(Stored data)
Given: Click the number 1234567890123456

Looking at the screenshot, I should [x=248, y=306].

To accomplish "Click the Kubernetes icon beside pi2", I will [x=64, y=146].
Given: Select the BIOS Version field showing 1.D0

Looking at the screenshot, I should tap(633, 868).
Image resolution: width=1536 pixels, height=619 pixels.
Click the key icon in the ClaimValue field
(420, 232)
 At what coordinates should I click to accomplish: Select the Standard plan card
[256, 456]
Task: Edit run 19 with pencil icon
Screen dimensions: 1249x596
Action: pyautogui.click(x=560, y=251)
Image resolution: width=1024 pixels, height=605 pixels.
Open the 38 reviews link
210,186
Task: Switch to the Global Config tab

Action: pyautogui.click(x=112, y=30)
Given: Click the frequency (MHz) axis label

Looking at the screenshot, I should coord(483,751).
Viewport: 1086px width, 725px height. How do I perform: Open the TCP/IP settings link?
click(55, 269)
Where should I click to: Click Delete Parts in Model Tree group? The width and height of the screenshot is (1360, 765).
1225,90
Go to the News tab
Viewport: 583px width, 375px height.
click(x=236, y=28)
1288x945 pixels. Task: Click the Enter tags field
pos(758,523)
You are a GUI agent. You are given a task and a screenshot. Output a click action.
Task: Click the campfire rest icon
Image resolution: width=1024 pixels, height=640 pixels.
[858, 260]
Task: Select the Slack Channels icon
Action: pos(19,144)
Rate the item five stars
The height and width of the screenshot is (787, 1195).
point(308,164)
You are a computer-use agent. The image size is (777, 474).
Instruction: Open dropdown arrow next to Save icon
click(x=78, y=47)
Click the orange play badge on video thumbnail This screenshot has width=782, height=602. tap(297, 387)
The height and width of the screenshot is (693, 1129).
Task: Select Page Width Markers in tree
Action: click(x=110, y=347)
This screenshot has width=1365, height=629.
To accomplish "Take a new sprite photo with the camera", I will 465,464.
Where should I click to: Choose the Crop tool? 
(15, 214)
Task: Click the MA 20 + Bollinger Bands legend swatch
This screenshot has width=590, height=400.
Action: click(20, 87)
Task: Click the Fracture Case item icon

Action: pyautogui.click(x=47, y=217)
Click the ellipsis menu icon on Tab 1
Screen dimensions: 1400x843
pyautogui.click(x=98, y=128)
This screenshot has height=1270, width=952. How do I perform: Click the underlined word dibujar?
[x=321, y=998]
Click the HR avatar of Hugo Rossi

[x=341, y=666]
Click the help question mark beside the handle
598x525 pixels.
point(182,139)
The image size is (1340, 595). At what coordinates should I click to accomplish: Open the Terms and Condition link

Aim of the exercise
Write out only the lines that run from the line containing "At what coordinates should I click to accomplish: Select" through the line containing "Task: Click the campfire rest icon", both included, exactly as they appear above.

Solution below
 At what coordinates should I click to accomplish: Select the Standard plan card
[256, 456]
Task: Edit run 19 with pencil icon
Screen dimensions: 1249x596
Action: pyautogui.click(x=560, y=251)
Image resolution: width=1024 pixels, height=605 pixels.
Open the 38 reviews link
210,186
Task: Switch to the Global Config tab

Action: pyautogui.click(x=112, y=30)
Given: Click the frequency (MHz) axis label

Looking at the screenshot, I should coord(483,751).
Viewport: 1086px width, 725px height. How do I perform: Open the TCP/IP settings link?
click(55, 269)
Where should I click to: Click Delete Parts in Model Tree group? The width and height of the screenshot is (1360, 765).
1225,90
Go to the News tab
Viewport: 583px width, 375px height.
click(x=236, y=28)
1288x945 pixels. Task: Click the Enter tags field
pos(758,523)
You are a GUI agent. You are given a task and a screenshot. Output a click action.
Task: Click the campfire rest icon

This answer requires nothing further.